This
research investigated the emission and evolution characteristics
of fuel-N during the O2/H2O combustion process
of a typical bituminous coal (Shenhua). To avoid the catalytic
interference of alkali metal salts, the demineralized coal obtained
from the raw coal sample was employed for the investigation in this
research. The effects of reaction temperature (T
r) and H2O concentration, which were two vital factors
affecting coal combustion characteristics, on the emission characteristics
of fuel-N during the combustion process were also taken into consideration.

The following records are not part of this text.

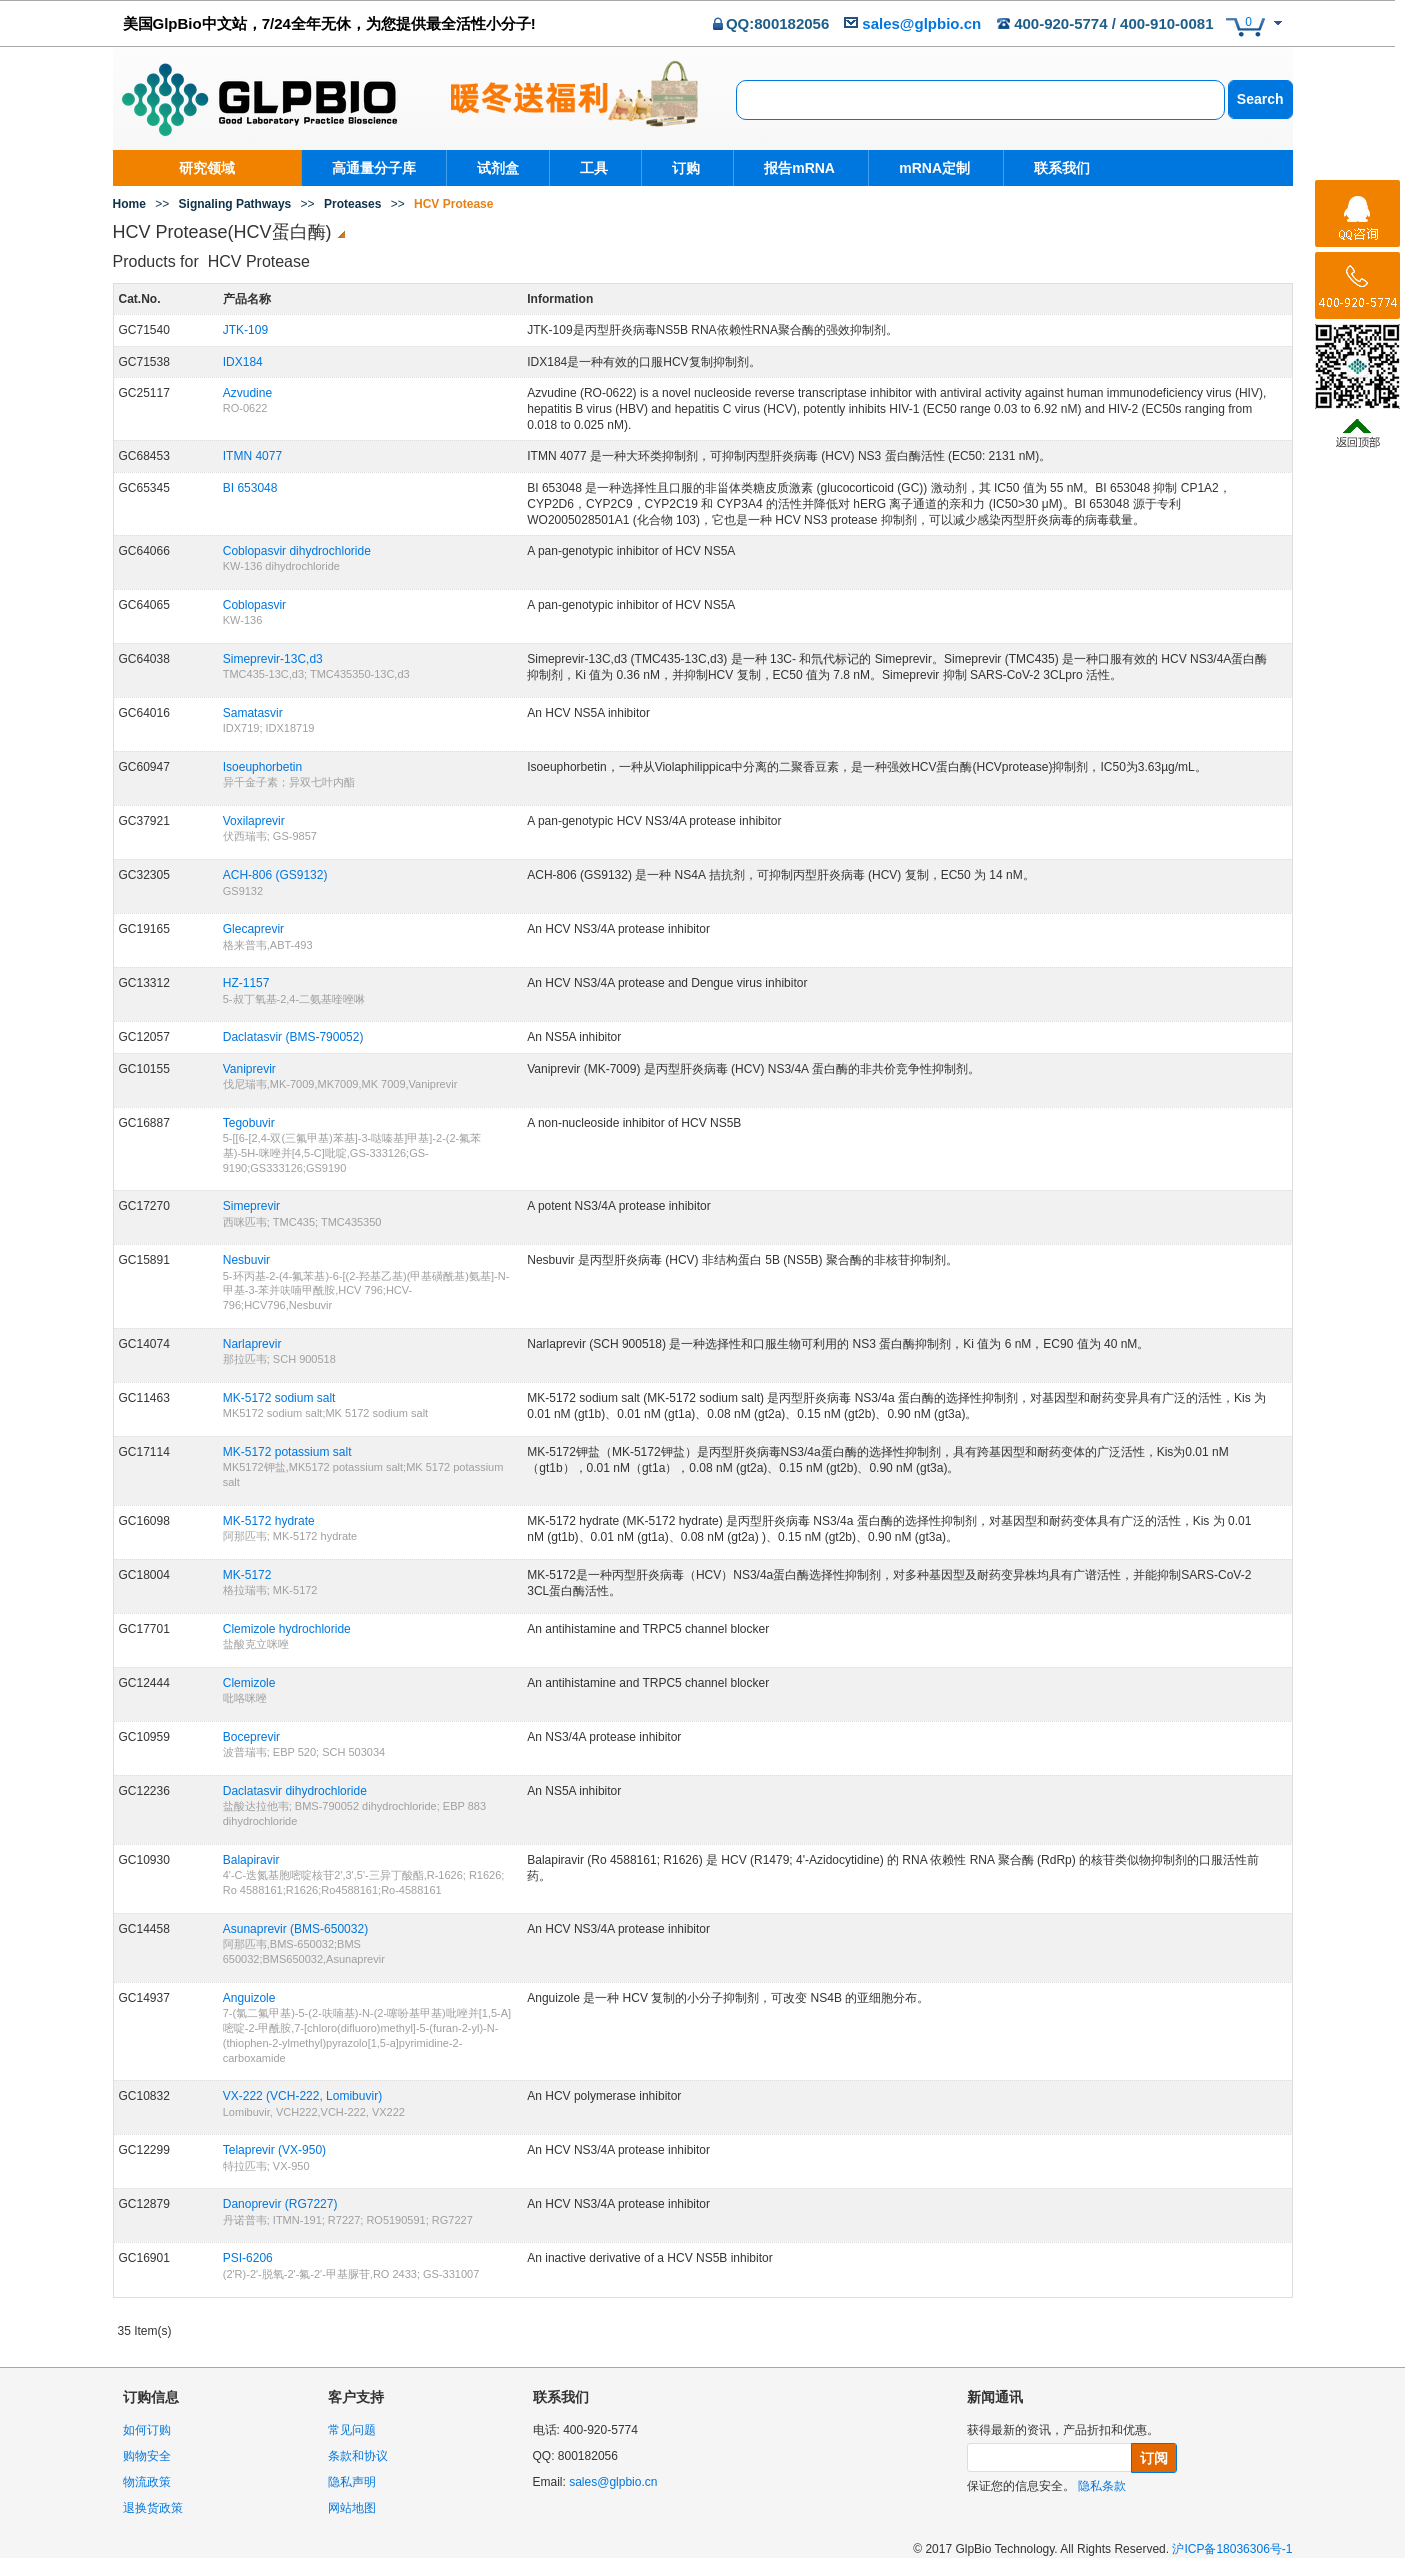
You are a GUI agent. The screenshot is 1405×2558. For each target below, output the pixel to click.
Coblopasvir (254, 605)
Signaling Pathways (235, 204)
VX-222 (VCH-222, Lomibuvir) (302, 2096)
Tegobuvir (249, 1123)
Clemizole (249, 1683)
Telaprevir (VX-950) (274, 2150)
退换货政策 (153, 2508)
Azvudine (247, 393)
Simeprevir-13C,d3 (273, 659)
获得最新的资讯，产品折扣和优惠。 (1063, 2430)
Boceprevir (251, 1737)
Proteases (352, 204)
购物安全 (147, 2456)
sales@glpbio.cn (921, 23)
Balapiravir (251, 1860)
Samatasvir (253, 713)
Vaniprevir (249, 1069)
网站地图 (352, 2508)
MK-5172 (247, 1575)
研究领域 (207, 168)
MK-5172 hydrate (269, 1521)
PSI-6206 (248, 2258)
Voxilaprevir (254, 821)
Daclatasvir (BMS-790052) (293, 1037)
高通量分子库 (374, 168)
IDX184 (243, 362)
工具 (594, 168)
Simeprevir (251, 1206)
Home (129, 204)
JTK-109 (245, 330)
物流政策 (147, 2482)
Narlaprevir (252, 1344)
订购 (683, 168)
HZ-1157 (246, 983)
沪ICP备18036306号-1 (1232, 2549)
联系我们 (1049, 168)
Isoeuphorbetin (262, 767)
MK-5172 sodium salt (279, 1398)
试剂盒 (498, 168)
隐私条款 (1102, 2486)
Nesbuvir (246, 1260)
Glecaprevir (253, 929)
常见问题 (352, 2430)
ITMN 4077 (252, 456)
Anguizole (249, 1998)
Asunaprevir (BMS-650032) (295, 1929)
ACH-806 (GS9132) (275, 875)
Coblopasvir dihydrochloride (297, 551)
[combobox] (980, 100)
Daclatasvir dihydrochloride (295, 1791)
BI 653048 (250, 488)
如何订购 (147, 2430)
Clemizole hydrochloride (287, 1629)
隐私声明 (352, 2482)
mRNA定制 (924, 168)
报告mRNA (793, 168)
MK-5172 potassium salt (287, 1452)
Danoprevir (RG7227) (280, 2204)
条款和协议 (358, 2456)
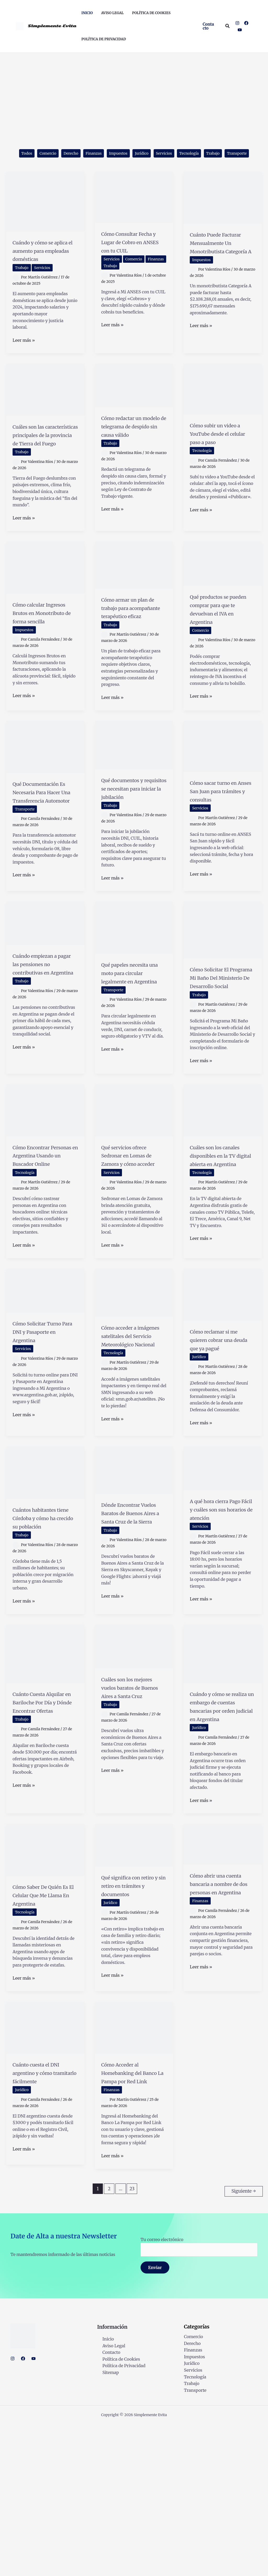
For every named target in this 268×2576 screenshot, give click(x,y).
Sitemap (105, 2524)
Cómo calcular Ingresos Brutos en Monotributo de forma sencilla (43, 656)
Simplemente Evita (52, 26)
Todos (27, 154)
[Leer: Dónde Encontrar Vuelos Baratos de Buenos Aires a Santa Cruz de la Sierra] (134, 1579)
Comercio (50, 154)
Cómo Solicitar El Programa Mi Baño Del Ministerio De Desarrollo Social (220, 1051)
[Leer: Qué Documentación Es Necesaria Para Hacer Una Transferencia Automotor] (45, 794)
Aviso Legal (108, 2497)
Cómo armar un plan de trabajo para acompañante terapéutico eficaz (133, 651)
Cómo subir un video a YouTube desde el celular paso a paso (216, 460)
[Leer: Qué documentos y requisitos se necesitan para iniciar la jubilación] (134, 792)
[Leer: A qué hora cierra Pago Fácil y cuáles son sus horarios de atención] (222, 1577)
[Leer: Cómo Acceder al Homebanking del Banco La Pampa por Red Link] (134, 2173)
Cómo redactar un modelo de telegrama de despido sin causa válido (130, 456)
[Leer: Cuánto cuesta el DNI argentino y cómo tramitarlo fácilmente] (45, 2173)
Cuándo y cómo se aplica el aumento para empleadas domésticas (42, 268)
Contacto (106, 2504)
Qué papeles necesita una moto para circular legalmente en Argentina (131, 1050)
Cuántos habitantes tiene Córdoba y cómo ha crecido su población (44, 1631)
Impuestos (131, 154)
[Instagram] (237, 23)
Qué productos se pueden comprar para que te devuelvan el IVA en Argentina (221, 652)
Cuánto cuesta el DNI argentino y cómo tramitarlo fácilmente (39, 2222)
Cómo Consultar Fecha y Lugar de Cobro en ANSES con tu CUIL (128, 260)
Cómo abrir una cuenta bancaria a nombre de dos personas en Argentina (218, 2030)
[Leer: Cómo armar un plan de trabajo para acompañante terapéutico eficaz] (134, 603)
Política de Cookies (116, 2510)
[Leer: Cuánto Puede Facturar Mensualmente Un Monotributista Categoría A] (222, 211)
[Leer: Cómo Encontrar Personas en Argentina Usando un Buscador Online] (45, 1187)
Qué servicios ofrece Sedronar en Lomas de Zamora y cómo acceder (133, 1237)
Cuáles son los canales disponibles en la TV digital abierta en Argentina (221, 1241)
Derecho (77, 154)
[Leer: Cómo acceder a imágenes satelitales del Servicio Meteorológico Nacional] (134, 1380)
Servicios (183, 154)
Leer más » (24, 362)
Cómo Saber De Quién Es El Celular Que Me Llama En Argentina (43, 2036)
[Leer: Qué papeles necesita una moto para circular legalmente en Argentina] (134, 996)
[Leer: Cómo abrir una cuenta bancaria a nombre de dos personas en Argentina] (222, 1981)
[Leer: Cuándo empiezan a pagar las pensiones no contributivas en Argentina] (45, 992)
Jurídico (158, 154)
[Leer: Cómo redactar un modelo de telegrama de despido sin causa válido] (134, 407)
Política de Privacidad (118, 2517)
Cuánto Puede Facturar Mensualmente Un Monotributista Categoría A (220, 265)
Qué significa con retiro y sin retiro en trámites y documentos (133, 2027)
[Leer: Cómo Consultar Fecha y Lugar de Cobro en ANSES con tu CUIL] (134, 211)
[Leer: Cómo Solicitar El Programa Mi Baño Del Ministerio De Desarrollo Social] (222, 999)
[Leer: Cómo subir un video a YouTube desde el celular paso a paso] (222, 411)
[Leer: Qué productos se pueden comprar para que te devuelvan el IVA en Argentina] (222, 602)
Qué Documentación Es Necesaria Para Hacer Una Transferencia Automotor (43, 851)
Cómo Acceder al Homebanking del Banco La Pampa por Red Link (130, 2222)
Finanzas (103, 154)
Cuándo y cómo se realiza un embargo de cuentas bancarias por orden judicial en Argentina (222, 1835)
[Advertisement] (134, 91)
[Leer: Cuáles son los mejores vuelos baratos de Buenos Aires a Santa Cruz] (134, 1767)
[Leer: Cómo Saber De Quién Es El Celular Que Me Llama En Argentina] (45, 1987)
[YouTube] (240, 30)
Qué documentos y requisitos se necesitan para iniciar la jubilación (132, 839)
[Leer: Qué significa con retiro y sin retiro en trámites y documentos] (134, 1982)
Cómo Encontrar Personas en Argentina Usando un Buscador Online (45, 1237)
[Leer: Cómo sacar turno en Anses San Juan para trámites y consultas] (222, 793)
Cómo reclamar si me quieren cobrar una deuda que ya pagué (219, 1432)
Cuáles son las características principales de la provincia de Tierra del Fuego (44, 465)
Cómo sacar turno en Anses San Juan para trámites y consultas (219, 842)
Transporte (134, 166)
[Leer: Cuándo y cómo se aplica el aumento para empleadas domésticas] (45, 215)
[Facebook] (246, 23)
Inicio (103, 2490)
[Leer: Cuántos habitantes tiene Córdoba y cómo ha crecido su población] (45, 1581)
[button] (209, 26)
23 (132, 2343)
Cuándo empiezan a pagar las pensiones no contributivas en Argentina (45, 1037)
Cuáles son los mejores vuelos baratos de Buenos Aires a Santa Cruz (131, 1812)
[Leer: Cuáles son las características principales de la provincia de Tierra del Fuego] (45, 412)
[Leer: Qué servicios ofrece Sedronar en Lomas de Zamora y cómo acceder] (134, 1187)
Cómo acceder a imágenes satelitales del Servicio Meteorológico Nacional (126, 1436)
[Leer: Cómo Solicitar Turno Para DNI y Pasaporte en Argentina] (45, 1378)
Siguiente (243, 2343)
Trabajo (239, 154)
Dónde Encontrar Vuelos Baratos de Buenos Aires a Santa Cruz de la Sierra (130, 1630)
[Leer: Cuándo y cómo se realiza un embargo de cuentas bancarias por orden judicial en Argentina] (222, 1774)
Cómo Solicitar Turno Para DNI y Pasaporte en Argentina (41, 1423)
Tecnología (212, 154)
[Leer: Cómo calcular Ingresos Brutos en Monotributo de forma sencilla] (45, 606)
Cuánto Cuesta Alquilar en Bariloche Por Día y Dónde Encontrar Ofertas (44, 1831)
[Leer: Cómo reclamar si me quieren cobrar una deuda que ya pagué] (222, 1382)
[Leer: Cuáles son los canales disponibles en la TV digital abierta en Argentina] (222, 1187)
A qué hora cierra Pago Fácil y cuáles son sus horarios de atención (221, 1622)
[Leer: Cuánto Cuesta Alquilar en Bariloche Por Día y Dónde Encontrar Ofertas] (45, 1774)
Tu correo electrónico (199, 2398)
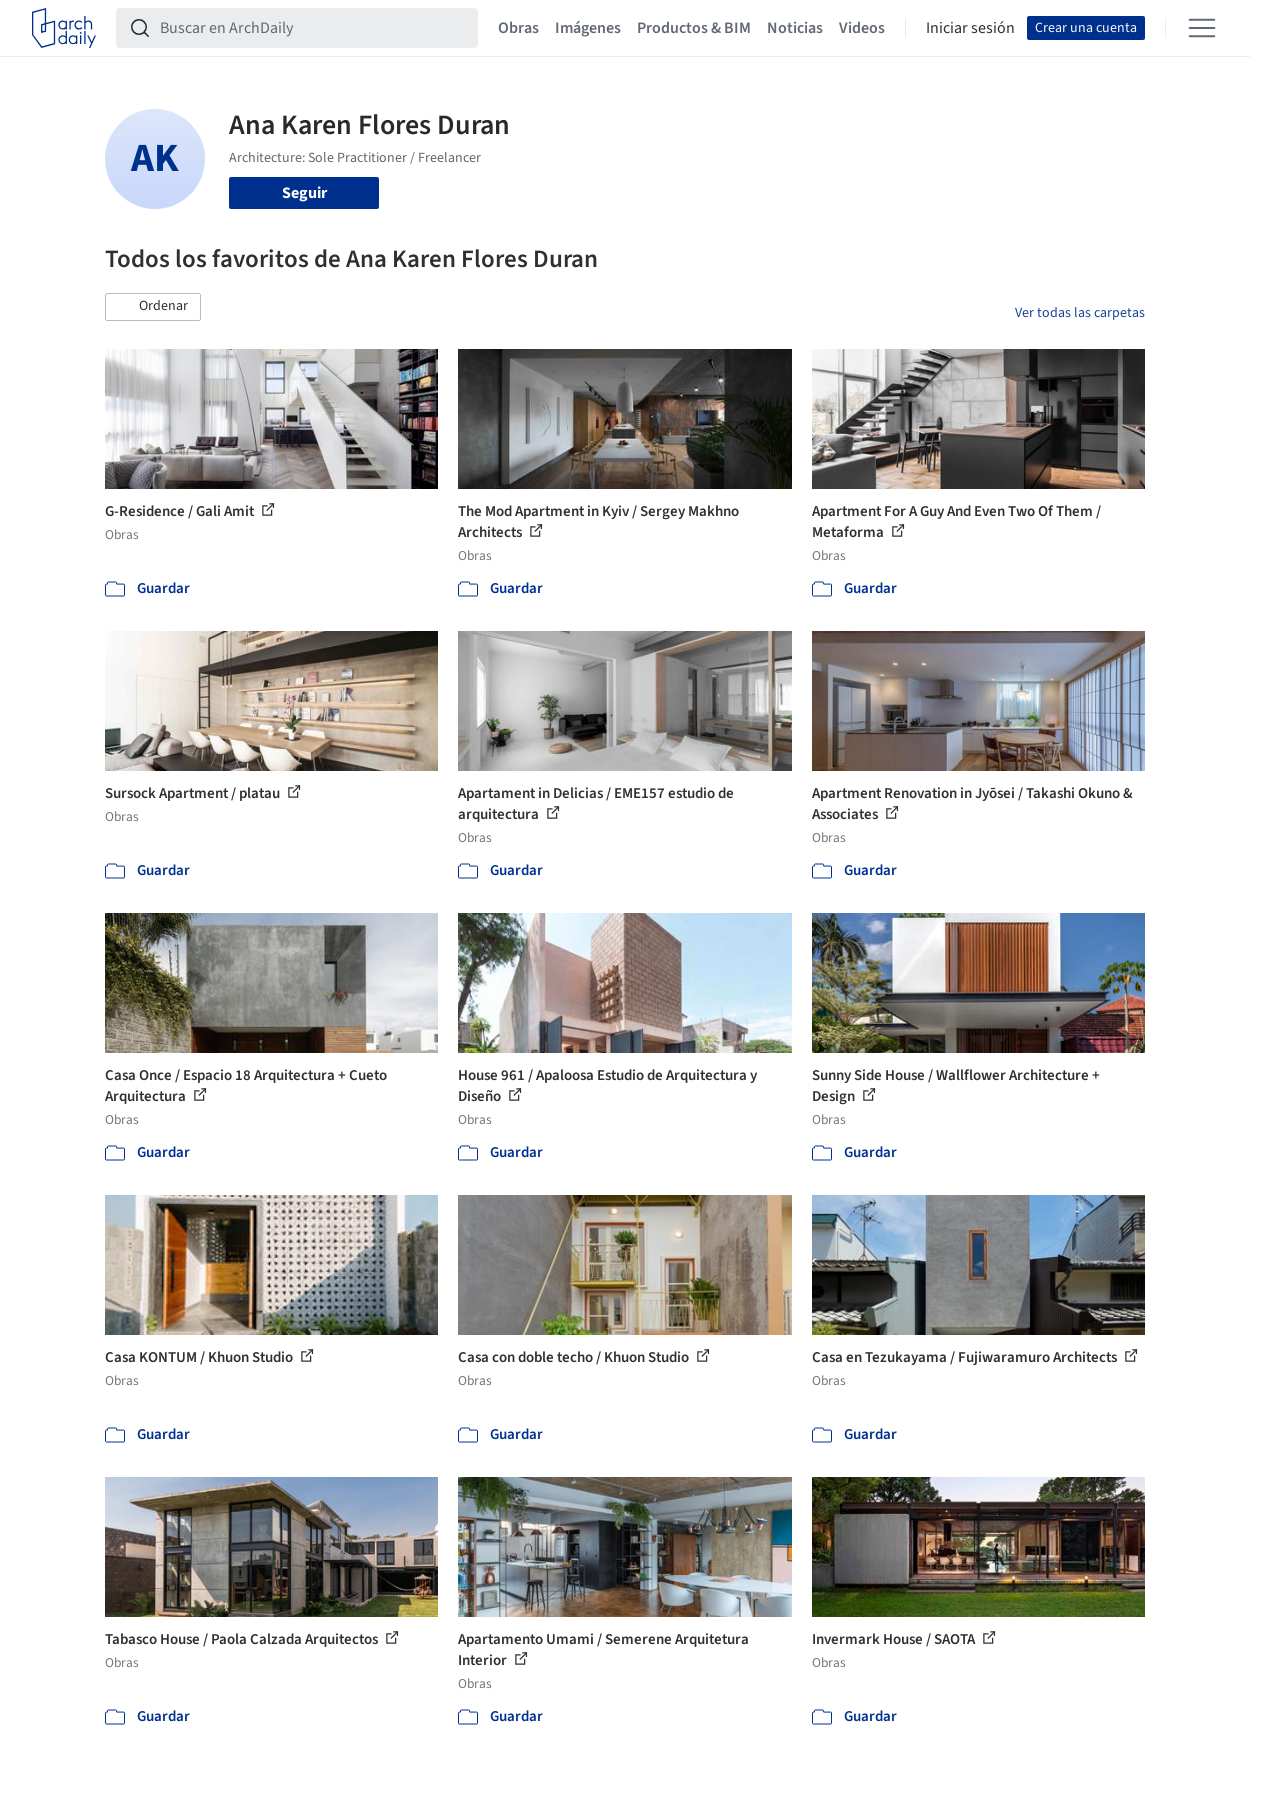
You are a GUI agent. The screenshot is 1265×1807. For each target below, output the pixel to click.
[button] (153, 307)
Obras (518, 28)
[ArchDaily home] (64, 28)
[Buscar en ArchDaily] (313, 28)
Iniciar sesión (970, 28)
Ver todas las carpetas (1080, 313)
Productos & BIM (694, 28)
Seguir (304, 193)
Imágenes (588, 28)
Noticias (795, 28)
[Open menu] (1202, 28)
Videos (862, 28)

Isothermal combustion tests performed under different O2/H2O conditions (T
r: 1073
and 1473 K; O2: 30%; H2O: 0, 3.5, 8.5, 15, 20,
and 30 vol %) indicated that relatively high concentrations of N2O, HCN, and NH3 were measured in the O2/H2O combustion of the coal sample. With the increase
of T
r and H2O concentration,
more fuel-N would be released in the devolatilization/volatile oxidation
stage of the reaction. The X-ray photoelectron spectroscopy results of chars after devolatilization indicated that
most of the N-5 decomposed into HCN or converted to N-6 or N-Q in
the early reaction stage at high temperatures and that N-Q was the
dominated form of a nitrogen-containing functional group (C(N)) existing
on the char particle surface. The reducibility of the chars after
O2/H2O devolatilization played vital roles in
reducing the emission of NO during the whole O2/H2O combustion process.